If we plot it, we get the mean-squared-error on the y-axis. That is the value we want to minimise, and \(\log{\lambda}\) on the x-axis:

R

plot(model)

The numbers above the plot indicates the number of variables left in the model for at given \(\lambda\). To the far left, we do not eliminate any variables. To the far right, only two are left.

We could look at the plot and determine the best value of \(\lambda\).
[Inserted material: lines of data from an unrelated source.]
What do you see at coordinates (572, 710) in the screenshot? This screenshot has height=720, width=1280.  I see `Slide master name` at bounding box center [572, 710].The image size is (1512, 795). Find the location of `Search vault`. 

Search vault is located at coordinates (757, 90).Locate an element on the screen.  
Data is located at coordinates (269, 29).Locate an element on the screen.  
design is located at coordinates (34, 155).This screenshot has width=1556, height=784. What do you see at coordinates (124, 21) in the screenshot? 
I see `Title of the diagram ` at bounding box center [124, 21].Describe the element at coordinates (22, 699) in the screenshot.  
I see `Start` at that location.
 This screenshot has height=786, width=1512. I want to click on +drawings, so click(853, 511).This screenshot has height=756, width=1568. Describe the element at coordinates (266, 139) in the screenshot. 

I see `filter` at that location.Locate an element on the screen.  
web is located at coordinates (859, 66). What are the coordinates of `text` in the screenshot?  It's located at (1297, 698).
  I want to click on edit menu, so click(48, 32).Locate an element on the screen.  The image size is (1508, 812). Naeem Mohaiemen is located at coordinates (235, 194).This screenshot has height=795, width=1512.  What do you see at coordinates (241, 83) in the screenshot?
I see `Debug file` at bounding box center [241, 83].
The first is lambda.min which is the \(\lambda\) that, on average, give the lowest error, and lambda.1se which is the largest \(\lambda\) that give an error within one standarderror of the minimum.

Which should we chose? lambda.min give us the lowest error when we want to predict values, but have more variables left in the model. lambda.1se accepts a larger (but not large) error , but returns a simpler model.

Lets go with lambda.min

R

best_l <- model$lambda.min
best_l

OUTPUT

[1] 0.458192

Now we know which lambda to use, and we can fit the overall model:

R

best_model <- glmnet(x,y,alpha = 1, lambda = best_l)
coef(best_model)

OUTPUT

7 x 1 sparse Matrix of class "dgCMatrix"
                     s0
(Intercept) 36.29975118
cyl         -0.87369436
disp         .
hp          -0.01497565
drat         0.16884990
wt          -2.86383756
qsec         .

Key Points

It is important to avoid overfitting in multiple linear regression.
LASSO can remove unnessecary variables in linear models.
Cross validation can optimise the LASSO regularisation.